| Activity |
The result should be an exact copy of only the lines from the one with "Tap the read-receipt" through the last line of the data below, with pictures omitted.

(Stored dataset items)
▬▬▬▬▬▬▬▬▬▬

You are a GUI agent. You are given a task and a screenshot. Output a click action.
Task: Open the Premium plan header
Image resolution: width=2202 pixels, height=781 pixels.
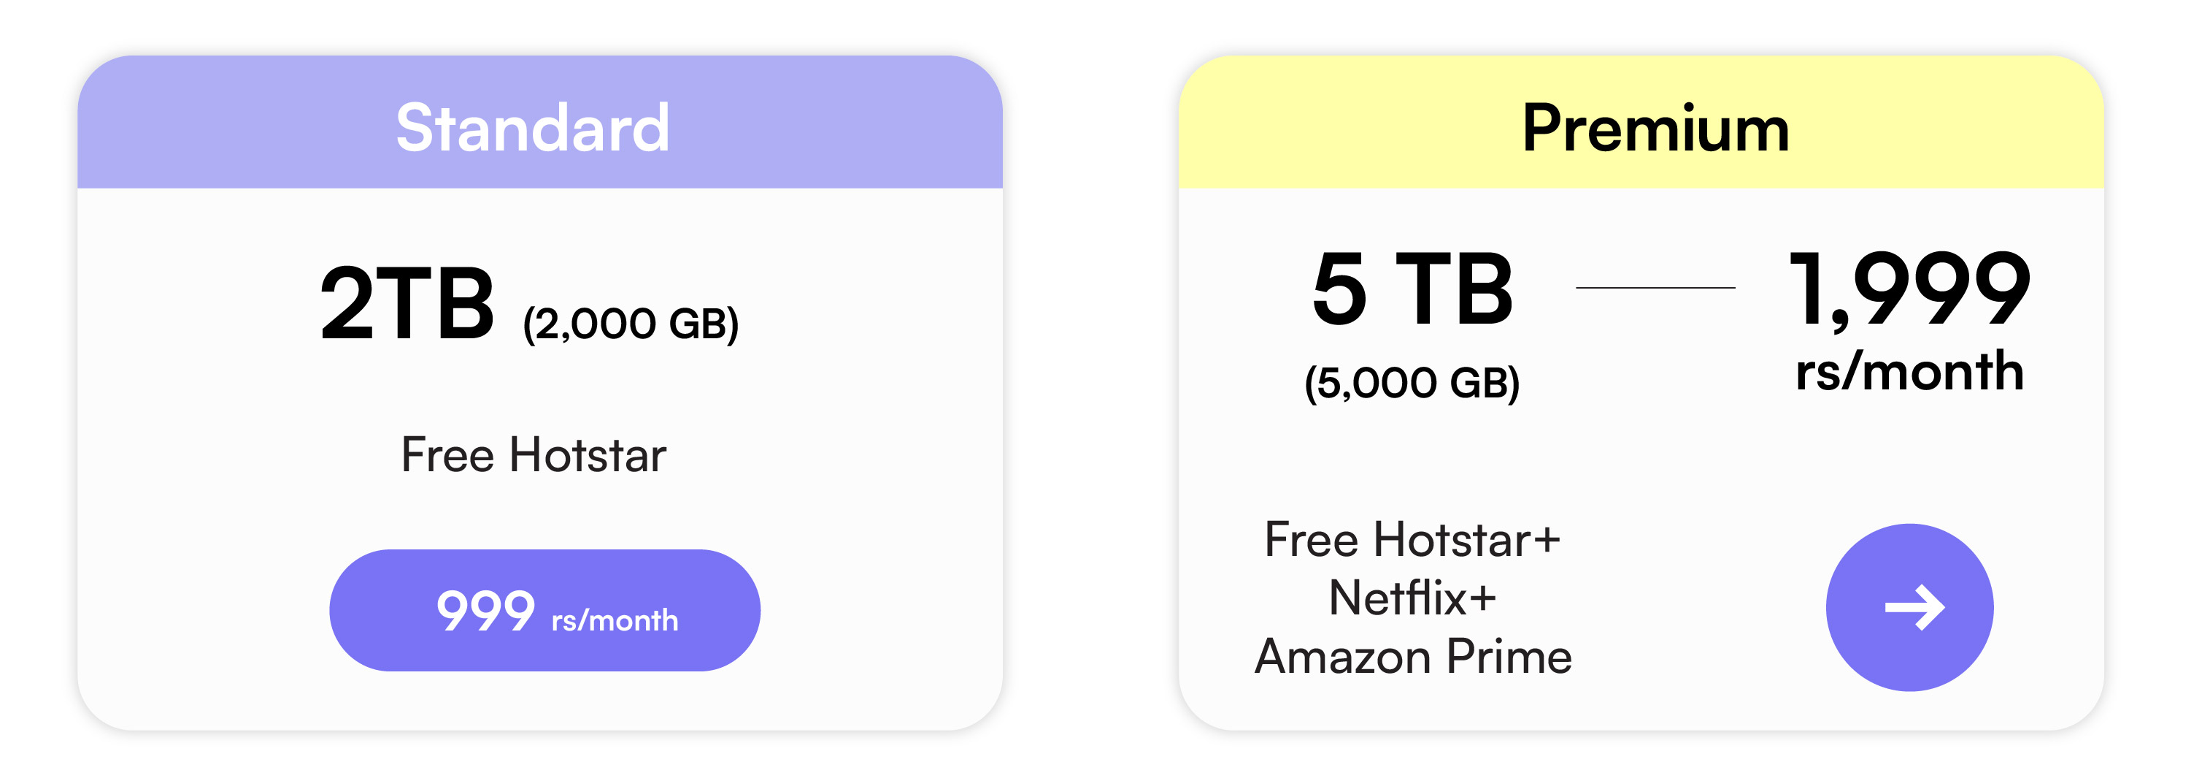tap(1640, 122)
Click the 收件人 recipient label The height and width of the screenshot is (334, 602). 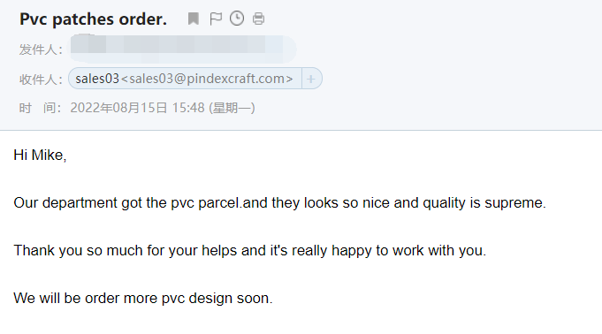click(x=41, y=80)
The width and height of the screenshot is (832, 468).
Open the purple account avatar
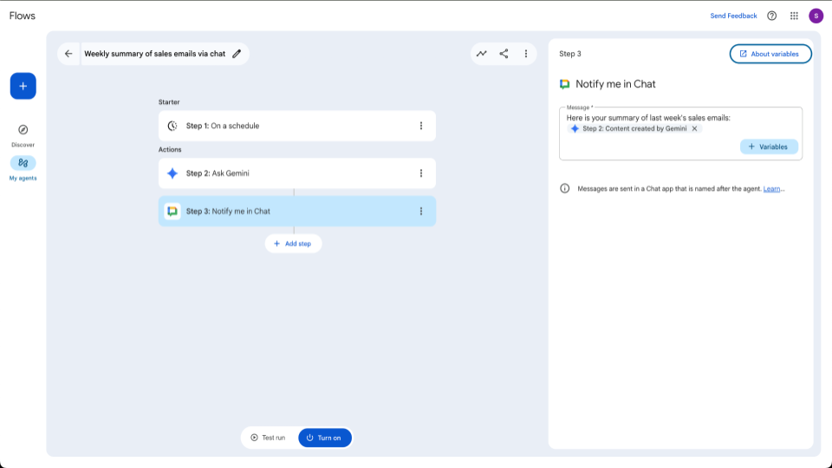816,16
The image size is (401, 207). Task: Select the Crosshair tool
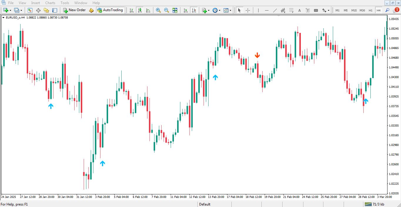tap(248, 10)
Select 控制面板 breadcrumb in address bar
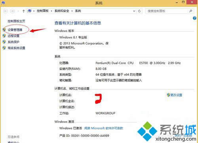 pyautogui.click(x=42, y=11)
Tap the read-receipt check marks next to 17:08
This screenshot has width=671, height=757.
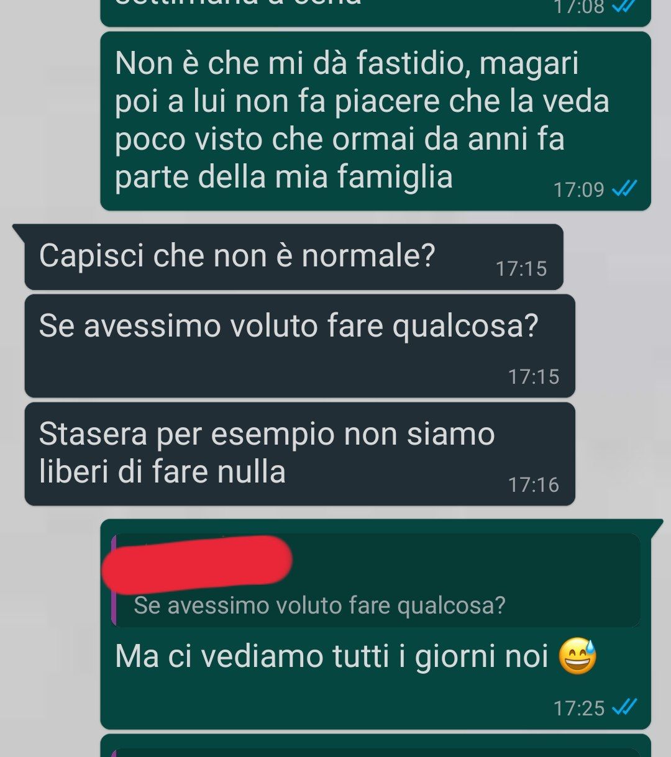coord(624,7)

▬▬▬▬▬▬▬▬▬▬

| Written answer |
Tap the read-receipt check marks next to 17:08
This screenshot has width=671, height=757.
coord(624,7)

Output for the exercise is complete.